The second-generation smart strap has a new subscription service and a smaller design.
Aura Devices has released a new version of its smart Apple Watch band that is supposed to provide metrics on your wrist similar to what you’d receive from walking on a pair of smart scales.
It employs bioelectrical impedance analysis (BIA) to offer fat, muscle, and water balance data, much like the original Aura strap. Samsung used the same sensor technology in its Galaxy Watch 4 wristwatch to provide wrist-based metrics.
The data is linked to Aura’s companion phone app, where you should be able to get insights into your statistics, get suggestions, and tweak your objectives.

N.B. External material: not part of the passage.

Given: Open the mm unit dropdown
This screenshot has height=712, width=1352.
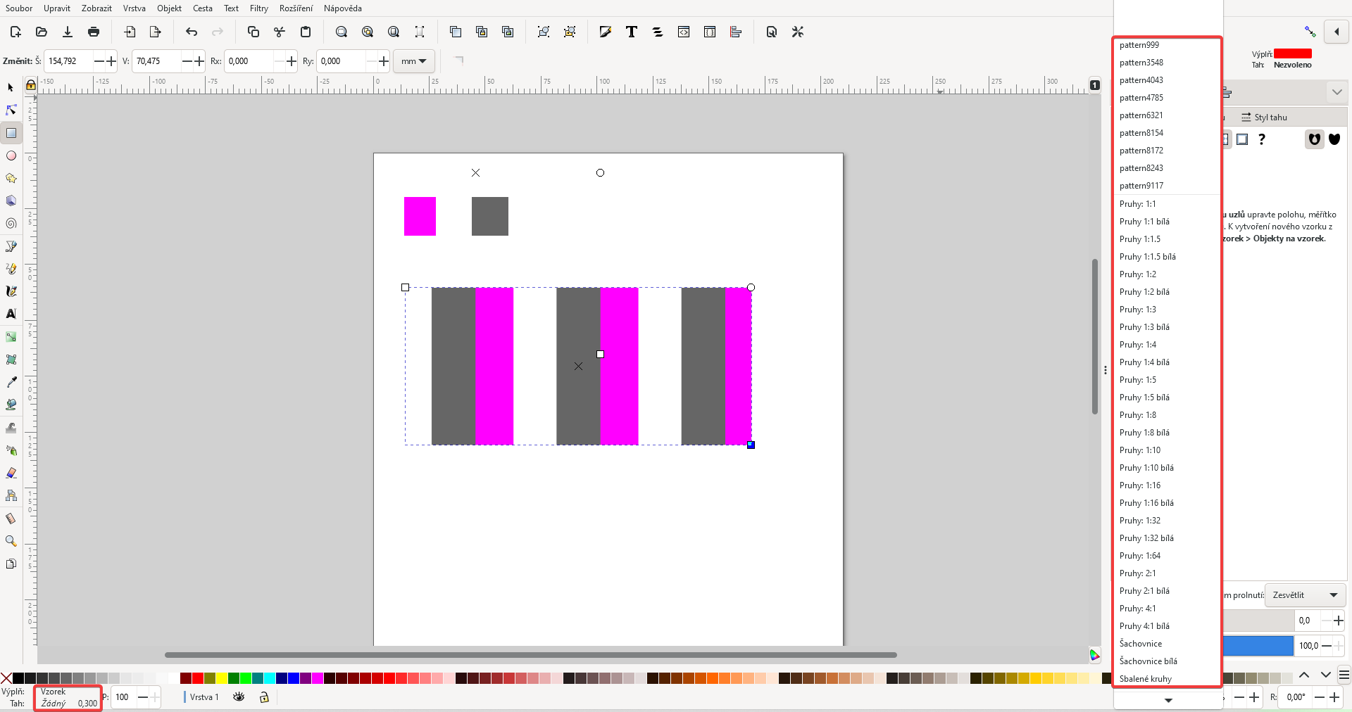Looking at the screenshot, I should pos(414,61).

Aura has luckily simplified the process of obtaining those measures by making the strap 20% smaller and 5% thinner, which we are pleased to hear after being critical of the first generation strap’s size.
The way the strap links to Apple Watches Series 3 and later has been modified to help the device fit a bit smoother on the wrist.

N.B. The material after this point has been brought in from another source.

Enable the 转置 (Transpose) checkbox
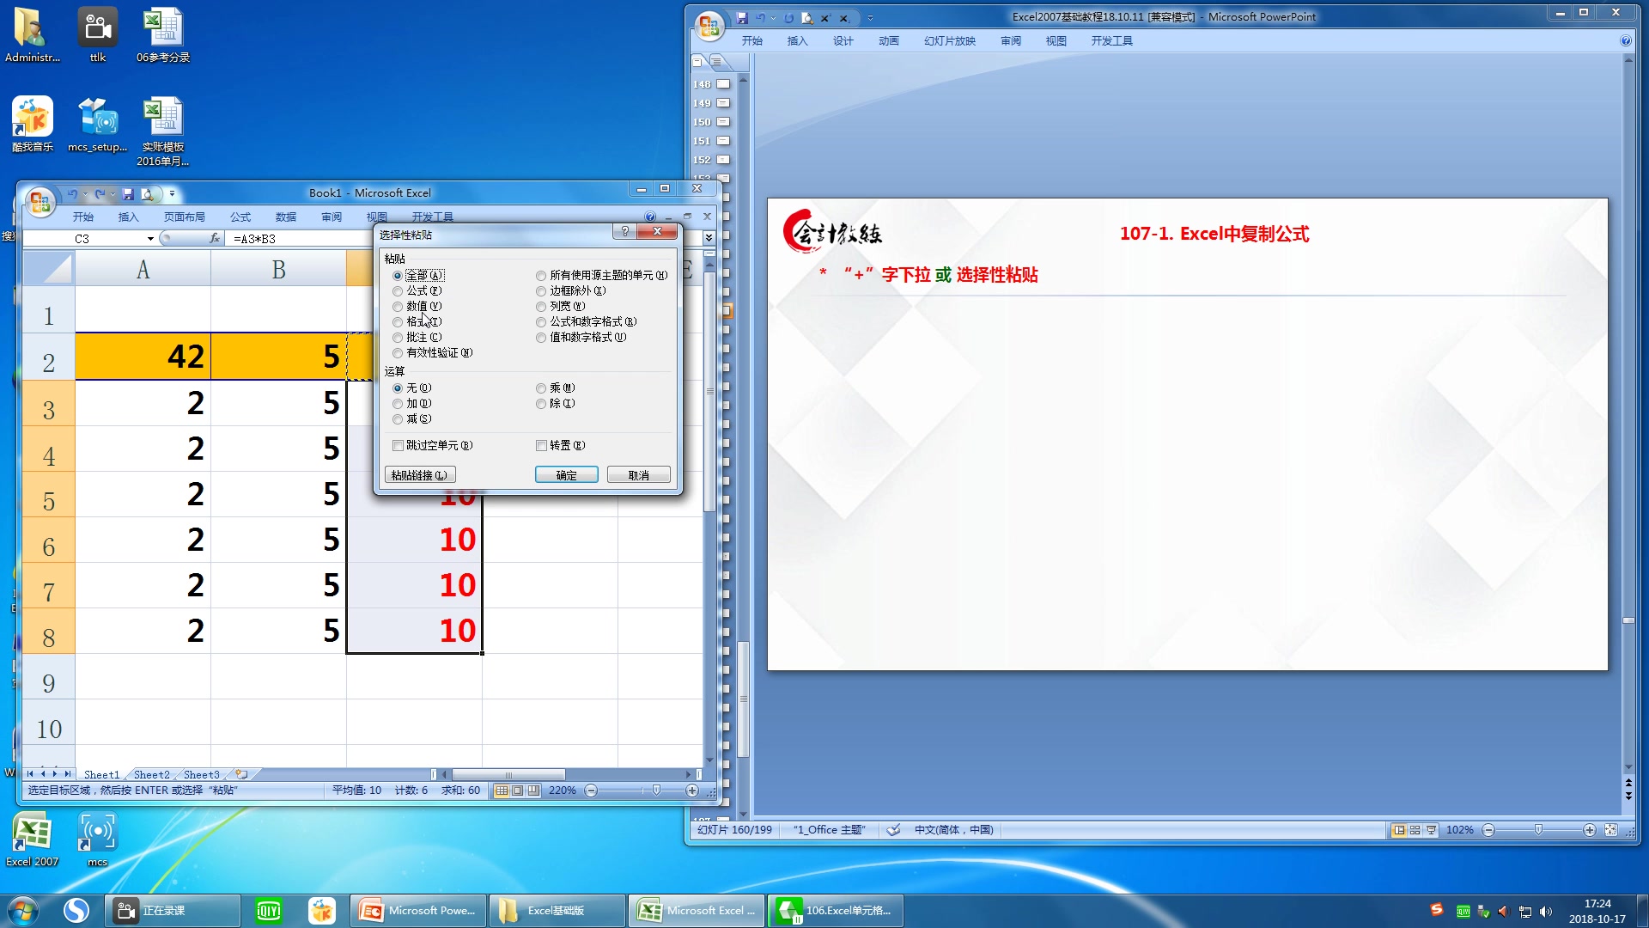click(x=541, y=446)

According to reports, the new strap has a new architecture that can record 16 times more data points and claims an increase in accuracy, bringing it to 95 percent of a DEXA-scan. A bone density scan is the gold standard for BIA measurement.
Aura is also making the daring decision of providing an Aura Plus membership, which includes monthly fitness and nutrition reports, more data analysis, fitness content, and the option to conduct live conversations with personal trainers.
The Aura Strap 2 is now available in a single black colour for $149 on Aura’s website, and it will also be available at select shops.
A monthly membership costs $9.99, or an annual subscription costs $79.99, with Aura strap owners receiving a free six-month trial.
With the original Aura strap, we didn’t have the best of luck. It seemed cumbersome, and taking measurements required too many steps. The data presentation and quality looked hit-or-miss, and there were few relevant actionable insights.
While it seems like Aura has solved some of those issues with the new strap, going down the subscription path while the accuracy of its hardware is still being scrutinised seems ambitious. We’ve received the updated strap for testing, and we’re excited to see whether the enhancements make a difference.